* _HOW TO COMPLETE THIS TASK_: Each line below should be written out again without any change.

Collected data

-=-=-

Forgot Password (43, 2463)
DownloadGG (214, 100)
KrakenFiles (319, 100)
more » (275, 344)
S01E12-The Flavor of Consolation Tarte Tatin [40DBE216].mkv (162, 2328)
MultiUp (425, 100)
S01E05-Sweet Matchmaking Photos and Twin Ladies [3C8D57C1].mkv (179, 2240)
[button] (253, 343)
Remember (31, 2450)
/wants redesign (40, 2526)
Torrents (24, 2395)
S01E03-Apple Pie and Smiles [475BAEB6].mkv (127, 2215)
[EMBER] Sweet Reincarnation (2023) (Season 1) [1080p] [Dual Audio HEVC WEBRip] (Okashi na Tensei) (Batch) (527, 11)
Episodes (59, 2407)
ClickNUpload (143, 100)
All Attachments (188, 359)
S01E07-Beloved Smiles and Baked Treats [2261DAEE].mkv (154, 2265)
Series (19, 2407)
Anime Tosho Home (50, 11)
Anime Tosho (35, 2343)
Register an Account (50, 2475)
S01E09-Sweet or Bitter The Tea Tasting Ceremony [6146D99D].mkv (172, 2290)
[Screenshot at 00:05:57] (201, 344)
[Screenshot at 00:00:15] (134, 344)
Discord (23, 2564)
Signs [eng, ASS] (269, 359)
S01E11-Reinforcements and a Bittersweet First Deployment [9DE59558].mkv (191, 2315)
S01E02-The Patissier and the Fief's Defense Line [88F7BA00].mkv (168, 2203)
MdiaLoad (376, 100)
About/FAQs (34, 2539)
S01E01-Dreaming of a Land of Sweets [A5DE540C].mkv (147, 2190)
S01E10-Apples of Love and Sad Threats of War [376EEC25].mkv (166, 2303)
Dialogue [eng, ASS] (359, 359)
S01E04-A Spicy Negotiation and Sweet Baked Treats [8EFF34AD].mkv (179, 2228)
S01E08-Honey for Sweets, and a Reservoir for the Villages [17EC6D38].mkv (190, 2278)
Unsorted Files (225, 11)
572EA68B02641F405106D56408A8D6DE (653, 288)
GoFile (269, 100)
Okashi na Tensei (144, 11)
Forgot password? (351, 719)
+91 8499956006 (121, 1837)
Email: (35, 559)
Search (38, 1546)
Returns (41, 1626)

-=-=-

* _RESPONSE AREA_:
Forgot Password (43, 2463)
DownloadGG (214, 100)
KrakenFiles (319, 100)
more » (275, 344)
S01E12-The Flavor of Consolation Tarte Tatin [40DBE216].mkv (162, 2328)
MultiUp (425, 100)
S01E05-Sweet Matchmaking Photos and Twin Ladies [3C8D57C1].mkv (179, 2240)
[button] (253, 343)
Remember (31, 2450)
/wants redesign (40, 2526)
Torrents (24, 2395)
S01E03-Apple Pie and Smiles [475BAEB6].mkv (127, 2215)
[EMBER] Sweet Reincarnation (2023) (Season 1) [1080p] [Dual Audio HEVC WEBRip] (Okashi na Tensei) (Batch) (527, 11)
Episodes (59, 2407)
ClickNUpload (143, 100)
All Attachments (188, 359)
S01E07-Beloved Smiles and Baked Treats [2261DAEE].mkv (154, 2265)
Series (19, 2407)
Anime Tosho Home (50, 11)
Anime Tosho (35, 2343)
Register an Account (50, 2475)
S01E09-Sweet or Bitter The Tea Tasting Ceremony [6146D99D].mkv (172, 2290)
[Screenshot at 00:05:57] (201, 344)
[Screenshot at 00:00:15] (134, 344)
Discord (23, 2564)
Signs [eng, ASS] (269, 359)
S01E11-Reinforcements and a Bittersweet First Deployment [9DE59558].mkv (191, 2315)
S01E02-The Patissier and the Fief's Defense Line [88F7BA00].mkv (168, 2203)
MdiaLoad (376, 100)
About/FAQs (34, 2539)
S01E01-Dreaming of a Land of Sweets [A5DE540C].mkv (147, 2190)
S01E10-Apples of Love and Sad Threats of War [376EEC25].mkv (166, 2303)
Dialogue [eng, ASS] (359, 359)
S01E04-A Spicy Negotiation and Sweet Baked Treats [8EFF34AD].mkv (179, 2228)
S01E08-Honey for Sweets, and a Reservoir for the Villages [17EC6D38].mkv (190, 2278)
Unsorted Files (225, 11)
572EA68B02641F405106D56408A8D6DE (653, 288)
GoFile (269, 100)
Okashi na Tensei (144, 11)
Forgot password? (351, 719)
+91 8499956006 (121, 1837)
Email: (35, 559)
Search (38, 1546)
Returns (41, 1626)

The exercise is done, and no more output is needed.